* **BRIEF**: Your answer must be an exact repetition of every record.
SOURCE RECORDS START
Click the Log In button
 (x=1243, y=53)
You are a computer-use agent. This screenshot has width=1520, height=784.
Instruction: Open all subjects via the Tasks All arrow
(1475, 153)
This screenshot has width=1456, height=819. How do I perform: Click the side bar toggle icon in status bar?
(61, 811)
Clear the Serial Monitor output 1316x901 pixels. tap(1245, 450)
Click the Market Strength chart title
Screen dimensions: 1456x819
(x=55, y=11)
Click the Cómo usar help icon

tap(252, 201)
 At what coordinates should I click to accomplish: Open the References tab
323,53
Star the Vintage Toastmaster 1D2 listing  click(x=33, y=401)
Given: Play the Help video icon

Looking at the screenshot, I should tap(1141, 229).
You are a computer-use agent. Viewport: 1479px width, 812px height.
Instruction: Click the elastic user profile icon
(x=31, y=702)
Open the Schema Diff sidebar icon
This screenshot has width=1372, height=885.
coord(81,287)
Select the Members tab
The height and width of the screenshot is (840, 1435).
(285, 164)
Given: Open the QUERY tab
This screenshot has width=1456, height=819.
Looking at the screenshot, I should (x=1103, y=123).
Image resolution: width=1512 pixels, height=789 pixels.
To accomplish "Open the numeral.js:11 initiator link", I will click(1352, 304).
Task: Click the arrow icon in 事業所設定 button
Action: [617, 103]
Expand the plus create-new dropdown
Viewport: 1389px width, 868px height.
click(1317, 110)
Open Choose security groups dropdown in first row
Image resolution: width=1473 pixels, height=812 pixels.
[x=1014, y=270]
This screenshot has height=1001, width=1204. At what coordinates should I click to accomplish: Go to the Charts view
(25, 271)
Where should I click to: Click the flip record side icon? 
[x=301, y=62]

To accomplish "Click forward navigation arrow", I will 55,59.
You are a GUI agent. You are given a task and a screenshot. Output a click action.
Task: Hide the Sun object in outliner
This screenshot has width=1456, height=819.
SOURCE RECORDS END
* **REPLY TO THE EXERCISE**:
Click the Log In button
 (x=1243, y=53)
You are a computer-use agent. This screenshot has width=1520, height=784.
Instruction: Open all subjects via the Tasks All arrow
(1475, 153)
This screenshot has width=1456, height=819. How do I perform: Click the side bar toggle icon in status bar?
(61, 811)
Clear the Serial Monitor output 1316x901 pixels. tap(1245, 450)
Click the Market Strength chart title
Screen dimensions: 1456x819
(x=55, y=11)
Click the Cómo usar help icon

tap(252, 201)
 At what coordinates should I click to accomplish: Open the References tab
323,53
Star the Vintage Toastmaster 1D2 listing  click(x=33, y=401)
Given: Play the Help video icon

Looking at the screenshot, I should tap(1141, 229).
You are a computer-use agent. Viewport: 1479px width, 812px height.
Instruction: Click the elastic user profile icon
(x=31, y=702)
Open the Schema Diff sidebar icon
This screenshot has width=1372, height=885.
coord(81,287)
Select the Members tab
The height and width of the screenshot is (840, 1435).
(285, 164)
Given: Open the QUERY tab
This screenshot has width=1456, height=819.
Looking at the screenshot, I should (x=1103, y=123).
Image resolution: width=1512 pixels, height=789 pixels.
To accomplish "Open the numeral.js:11 initiator link", I will click(1352, 304).
Task: Click the arrow icon in 事業所設定 button
Action: [617, 103]
Expand the plus create-new dropdown
Viewport: 1389px width, 868px height.
click(1317, 110)
Open Choose security groups dropdown in first row
Image resolution: width=1473 pixels, height=812 pixels.
[x=1014, y=270]
This screenshot has height=1001, width=1204. At what coordinates should I click to accomplish: Go to the Charts view
(25, 271)
Where should I click to: Click the flip record side icon? 
[x=301, y=62]

To accomplish "Click forward navigation arrow", I will 55,59.
You are a GUI agent. You are given a task and a screenshot. Output a click action.
Task: Hide the Sun object in outliner
This screenshot has width=1456, height=819.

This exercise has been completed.